What is the number of lines in the entries that contain the word "Barbecue"? Answer with that figure alone.

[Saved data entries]
· · · · ·

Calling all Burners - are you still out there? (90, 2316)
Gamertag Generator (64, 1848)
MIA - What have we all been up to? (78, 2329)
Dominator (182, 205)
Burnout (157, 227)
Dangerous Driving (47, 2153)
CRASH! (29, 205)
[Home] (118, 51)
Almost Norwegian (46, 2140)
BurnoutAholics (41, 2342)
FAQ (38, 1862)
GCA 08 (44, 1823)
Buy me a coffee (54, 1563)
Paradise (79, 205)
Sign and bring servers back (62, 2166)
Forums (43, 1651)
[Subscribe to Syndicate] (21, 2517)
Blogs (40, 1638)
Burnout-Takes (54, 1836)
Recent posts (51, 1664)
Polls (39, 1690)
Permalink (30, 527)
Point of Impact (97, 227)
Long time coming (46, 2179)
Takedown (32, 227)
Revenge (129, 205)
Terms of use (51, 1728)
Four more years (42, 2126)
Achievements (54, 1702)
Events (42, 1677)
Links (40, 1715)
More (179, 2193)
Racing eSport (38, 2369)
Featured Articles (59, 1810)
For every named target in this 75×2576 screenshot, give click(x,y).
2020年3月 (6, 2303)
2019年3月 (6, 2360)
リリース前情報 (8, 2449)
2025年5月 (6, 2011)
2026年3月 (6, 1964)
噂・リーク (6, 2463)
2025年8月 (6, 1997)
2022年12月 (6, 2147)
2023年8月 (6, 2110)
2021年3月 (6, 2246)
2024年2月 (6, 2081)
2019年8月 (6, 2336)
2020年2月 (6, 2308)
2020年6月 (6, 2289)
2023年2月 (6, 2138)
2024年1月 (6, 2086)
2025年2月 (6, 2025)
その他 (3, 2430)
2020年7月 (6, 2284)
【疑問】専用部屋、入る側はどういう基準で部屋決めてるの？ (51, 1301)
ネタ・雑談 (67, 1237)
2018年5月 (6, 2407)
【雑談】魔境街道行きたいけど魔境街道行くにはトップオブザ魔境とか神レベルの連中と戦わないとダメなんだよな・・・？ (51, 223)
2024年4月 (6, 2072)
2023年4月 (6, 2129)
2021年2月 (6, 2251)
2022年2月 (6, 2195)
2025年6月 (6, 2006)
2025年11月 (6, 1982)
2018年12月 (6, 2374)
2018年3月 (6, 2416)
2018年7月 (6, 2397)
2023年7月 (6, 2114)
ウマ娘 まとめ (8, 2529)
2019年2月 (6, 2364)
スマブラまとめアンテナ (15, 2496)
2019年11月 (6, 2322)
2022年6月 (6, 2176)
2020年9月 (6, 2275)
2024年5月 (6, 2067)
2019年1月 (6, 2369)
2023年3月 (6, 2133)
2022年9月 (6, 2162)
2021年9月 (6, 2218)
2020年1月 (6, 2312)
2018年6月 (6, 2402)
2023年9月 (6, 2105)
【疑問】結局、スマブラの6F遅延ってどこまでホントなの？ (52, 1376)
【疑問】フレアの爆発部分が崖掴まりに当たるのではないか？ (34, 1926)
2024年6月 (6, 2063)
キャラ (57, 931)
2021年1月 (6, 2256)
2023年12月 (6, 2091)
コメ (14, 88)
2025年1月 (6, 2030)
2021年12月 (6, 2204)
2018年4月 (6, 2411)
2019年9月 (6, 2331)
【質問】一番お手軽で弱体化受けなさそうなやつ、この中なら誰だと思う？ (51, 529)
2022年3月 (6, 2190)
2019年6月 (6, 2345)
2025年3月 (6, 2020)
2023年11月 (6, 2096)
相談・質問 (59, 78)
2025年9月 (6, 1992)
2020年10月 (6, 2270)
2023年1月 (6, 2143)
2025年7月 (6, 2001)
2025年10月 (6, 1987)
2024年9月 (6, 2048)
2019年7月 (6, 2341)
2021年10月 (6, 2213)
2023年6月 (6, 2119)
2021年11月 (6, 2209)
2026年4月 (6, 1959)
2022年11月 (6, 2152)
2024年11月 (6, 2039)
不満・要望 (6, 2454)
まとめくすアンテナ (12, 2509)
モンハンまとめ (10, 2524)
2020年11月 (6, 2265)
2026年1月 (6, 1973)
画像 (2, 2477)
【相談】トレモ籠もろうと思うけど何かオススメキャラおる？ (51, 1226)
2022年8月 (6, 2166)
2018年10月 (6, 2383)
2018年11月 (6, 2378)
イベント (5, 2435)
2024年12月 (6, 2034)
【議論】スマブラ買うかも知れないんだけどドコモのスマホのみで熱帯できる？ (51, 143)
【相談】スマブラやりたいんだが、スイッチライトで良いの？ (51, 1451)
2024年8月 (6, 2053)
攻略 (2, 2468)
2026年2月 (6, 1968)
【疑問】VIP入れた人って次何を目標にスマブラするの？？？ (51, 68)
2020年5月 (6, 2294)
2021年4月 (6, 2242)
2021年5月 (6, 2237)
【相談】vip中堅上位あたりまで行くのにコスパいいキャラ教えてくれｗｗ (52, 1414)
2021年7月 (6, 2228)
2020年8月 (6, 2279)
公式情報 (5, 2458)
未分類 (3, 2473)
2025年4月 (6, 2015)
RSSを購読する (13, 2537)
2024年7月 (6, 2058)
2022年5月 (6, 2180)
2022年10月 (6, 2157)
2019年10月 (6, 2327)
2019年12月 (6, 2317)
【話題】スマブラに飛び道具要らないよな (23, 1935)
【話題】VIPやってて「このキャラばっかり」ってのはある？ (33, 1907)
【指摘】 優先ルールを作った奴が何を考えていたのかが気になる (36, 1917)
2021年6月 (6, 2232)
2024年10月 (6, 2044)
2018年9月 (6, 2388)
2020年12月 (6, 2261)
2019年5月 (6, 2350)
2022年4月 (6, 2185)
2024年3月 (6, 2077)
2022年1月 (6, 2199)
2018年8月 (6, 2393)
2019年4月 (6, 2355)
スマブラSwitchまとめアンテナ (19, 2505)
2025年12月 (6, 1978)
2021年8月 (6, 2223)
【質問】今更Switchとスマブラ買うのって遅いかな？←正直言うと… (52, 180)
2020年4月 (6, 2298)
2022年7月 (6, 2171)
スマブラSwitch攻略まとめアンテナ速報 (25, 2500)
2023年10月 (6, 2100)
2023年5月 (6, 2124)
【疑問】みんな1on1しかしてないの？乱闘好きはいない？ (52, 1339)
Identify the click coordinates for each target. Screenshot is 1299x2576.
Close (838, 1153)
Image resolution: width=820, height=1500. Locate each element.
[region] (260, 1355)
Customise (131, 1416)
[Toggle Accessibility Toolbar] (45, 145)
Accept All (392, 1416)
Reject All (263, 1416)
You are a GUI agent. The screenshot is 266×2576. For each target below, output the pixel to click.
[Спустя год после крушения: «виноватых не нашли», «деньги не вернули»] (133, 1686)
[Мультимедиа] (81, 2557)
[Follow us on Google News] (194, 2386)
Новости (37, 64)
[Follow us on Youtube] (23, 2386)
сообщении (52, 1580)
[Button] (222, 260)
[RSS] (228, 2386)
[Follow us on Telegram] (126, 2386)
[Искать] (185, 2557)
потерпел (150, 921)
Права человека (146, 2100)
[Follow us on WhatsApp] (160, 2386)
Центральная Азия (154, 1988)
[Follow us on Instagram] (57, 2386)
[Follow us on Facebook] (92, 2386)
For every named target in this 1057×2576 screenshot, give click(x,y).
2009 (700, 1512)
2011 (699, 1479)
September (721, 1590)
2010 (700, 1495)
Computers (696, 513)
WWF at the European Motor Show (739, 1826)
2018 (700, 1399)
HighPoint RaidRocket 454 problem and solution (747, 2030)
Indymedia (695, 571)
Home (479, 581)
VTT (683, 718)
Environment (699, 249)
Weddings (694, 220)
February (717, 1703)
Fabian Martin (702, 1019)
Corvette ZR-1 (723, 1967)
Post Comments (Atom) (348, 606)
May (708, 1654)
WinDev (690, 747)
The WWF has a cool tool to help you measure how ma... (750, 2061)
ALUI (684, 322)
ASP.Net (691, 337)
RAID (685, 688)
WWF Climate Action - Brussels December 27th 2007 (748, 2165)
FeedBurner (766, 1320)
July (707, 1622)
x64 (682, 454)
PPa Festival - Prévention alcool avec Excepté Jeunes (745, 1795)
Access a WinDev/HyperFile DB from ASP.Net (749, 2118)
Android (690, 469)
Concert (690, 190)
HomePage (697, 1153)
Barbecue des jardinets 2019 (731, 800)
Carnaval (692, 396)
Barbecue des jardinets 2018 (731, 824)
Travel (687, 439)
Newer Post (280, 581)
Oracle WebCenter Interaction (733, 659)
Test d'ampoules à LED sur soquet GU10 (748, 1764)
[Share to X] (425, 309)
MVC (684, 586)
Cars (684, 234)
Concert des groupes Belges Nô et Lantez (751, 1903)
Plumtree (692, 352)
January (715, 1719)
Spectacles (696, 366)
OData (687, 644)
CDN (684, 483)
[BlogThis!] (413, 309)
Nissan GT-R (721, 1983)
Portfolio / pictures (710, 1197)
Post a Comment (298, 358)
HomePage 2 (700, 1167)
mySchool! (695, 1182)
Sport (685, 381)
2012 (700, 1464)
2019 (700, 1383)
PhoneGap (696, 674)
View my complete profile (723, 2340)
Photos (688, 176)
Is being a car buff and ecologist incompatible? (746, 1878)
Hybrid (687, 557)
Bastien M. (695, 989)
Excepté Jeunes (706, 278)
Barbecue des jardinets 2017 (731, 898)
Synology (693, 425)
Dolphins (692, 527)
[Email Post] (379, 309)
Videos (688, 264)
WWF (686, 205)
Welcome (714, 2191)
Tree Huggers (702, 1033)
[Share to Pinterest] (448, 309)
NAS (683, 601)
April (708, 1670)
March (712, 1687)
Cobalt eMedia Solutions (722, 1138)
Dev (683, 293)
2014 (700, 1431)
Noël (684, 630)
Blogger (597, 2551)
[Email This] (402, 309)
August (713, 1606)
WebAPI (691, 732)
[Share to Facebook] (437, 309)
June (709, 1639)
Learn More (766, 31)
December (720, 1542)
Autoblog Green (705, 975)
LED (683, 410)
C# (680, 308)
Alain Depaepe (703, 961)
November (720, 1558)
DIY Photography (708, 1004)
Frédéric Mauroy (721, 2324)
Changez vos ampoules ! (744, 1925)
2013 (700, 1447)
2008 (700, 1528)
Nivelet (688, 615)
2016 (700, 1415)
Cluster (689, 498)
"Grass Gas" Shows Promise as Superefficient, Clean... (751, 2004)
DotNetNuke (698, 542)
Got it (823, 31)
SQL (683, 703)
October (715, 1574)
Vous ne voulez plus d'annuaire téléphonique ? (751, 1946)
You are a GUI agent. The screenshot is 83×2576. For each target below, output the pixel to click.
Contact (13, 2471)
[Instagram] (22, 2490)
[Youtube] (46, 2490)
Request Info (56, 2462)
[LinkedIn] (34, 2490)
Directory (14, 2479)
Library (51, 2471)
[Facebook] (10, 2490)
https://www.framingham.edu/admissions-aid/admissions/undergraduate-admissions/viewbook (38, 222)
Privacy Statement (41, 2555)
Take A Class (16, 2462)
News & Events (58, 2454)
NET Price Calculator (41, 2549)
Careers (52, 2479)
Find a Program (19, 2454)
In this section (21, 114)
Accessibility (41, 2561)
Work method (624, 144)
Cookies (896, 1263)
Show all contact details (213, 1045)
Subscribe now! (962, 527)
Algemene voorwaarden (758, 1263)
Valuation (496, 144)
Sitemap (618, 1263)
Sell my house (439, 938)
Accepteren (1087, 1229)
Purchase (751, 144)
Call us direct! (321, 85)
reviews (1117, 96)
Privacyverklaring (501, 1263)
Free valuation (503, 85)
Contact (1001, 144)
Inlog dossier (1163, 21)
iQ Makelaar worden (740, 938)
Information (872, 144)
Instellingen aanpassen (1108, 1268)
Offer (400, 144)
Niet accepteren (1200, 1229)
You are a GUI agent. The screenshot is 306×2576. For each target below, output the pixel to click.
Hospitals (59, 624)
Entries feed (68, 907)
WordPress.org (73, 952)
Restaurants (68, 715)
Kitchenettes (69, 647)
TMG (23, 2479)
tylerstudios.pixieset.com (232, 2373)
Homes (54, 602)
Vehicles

· · · · ·

§ Response box: 3